Looking Ahead

https://lidraughts.org/editor

This position is from a 1990 game between Marion Tinsley, humanity’s last checkers champion, and Chinook, the computer program that would eventually take the crown. Tinsley had black. The computer played g1-h2, and Tinsley looked up in surprise and said, “You’re going to regret that.” Programmer Jonathan Schaeffer, who was making the moves for the computer, wrote:

Being inexperienced in the ways of the great Tinsley, I sat there silently thinking, ‘What do you know? My program is searching 20 moves deep and says it has an advantage.’ Several moves later, Chinook’s assessment dropped to equality.

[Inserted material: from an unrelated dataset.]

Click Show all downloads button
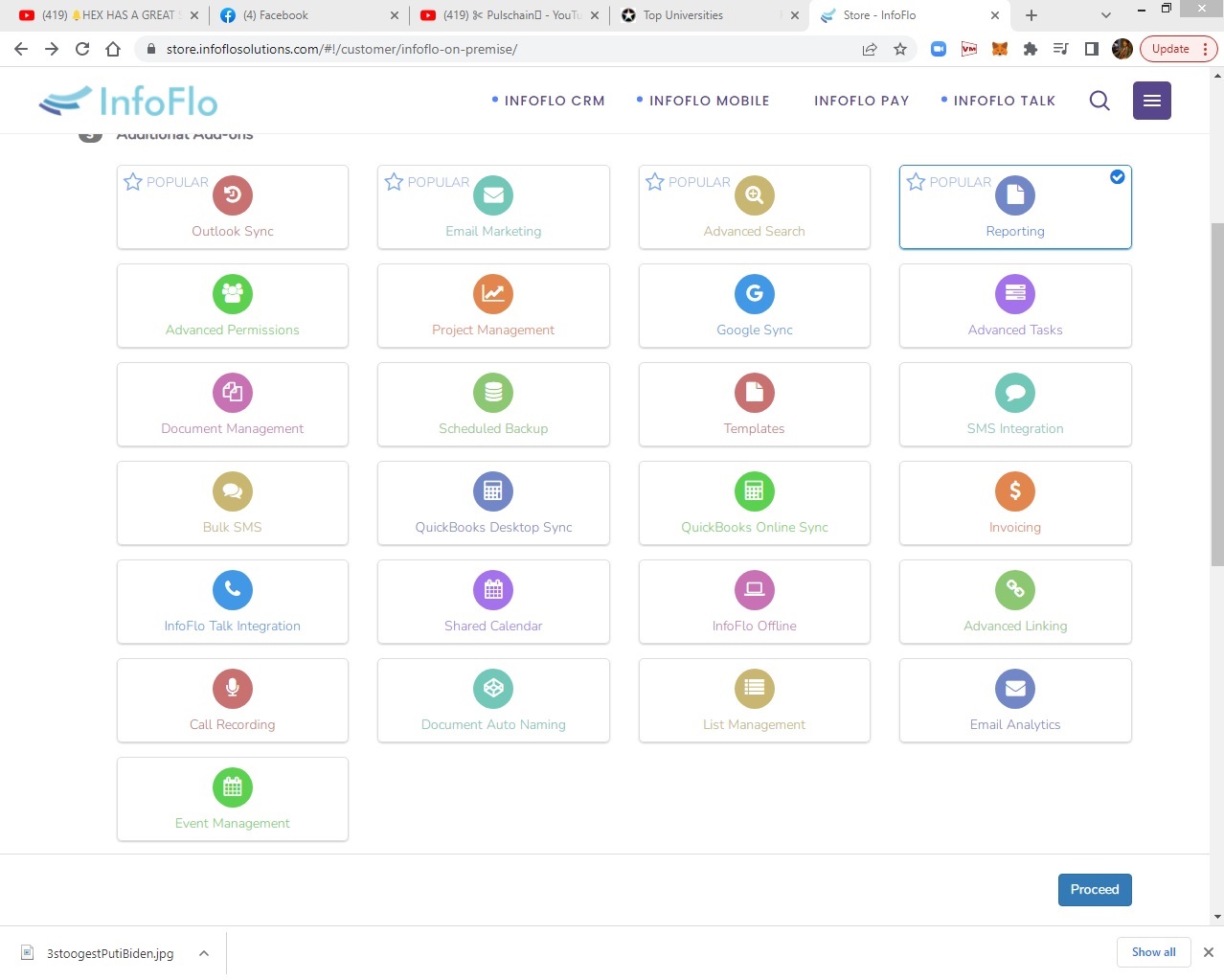The width and height of the screenshot is (1224, 980). [x=1153, y=952]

A few moves later, it said Tinsley was better. Later Chinook said it was in trouble. Finally, things became so bad we resigned.

“In his notes to the game, Tinsley revealed that he had seen to the end of the game and knew he was going to win on move 11, one move after our mistake,” Schaeffer noted. “Chinook needed to look ahead 60 moves to know that its 10th move was a loser. In my experience with tournament chess and checker players, the sixth sense is experience. It is well-known how intensely Tinsley studied the game, analyzing anything from a Grandmaster game to a game between novices. His uncanny ability to know good from bad and safe from dangerous, is the direct result of all his hard work. Strong chess players have the same ability, but perhaps it is not quite as evident as it was with Tinsley.”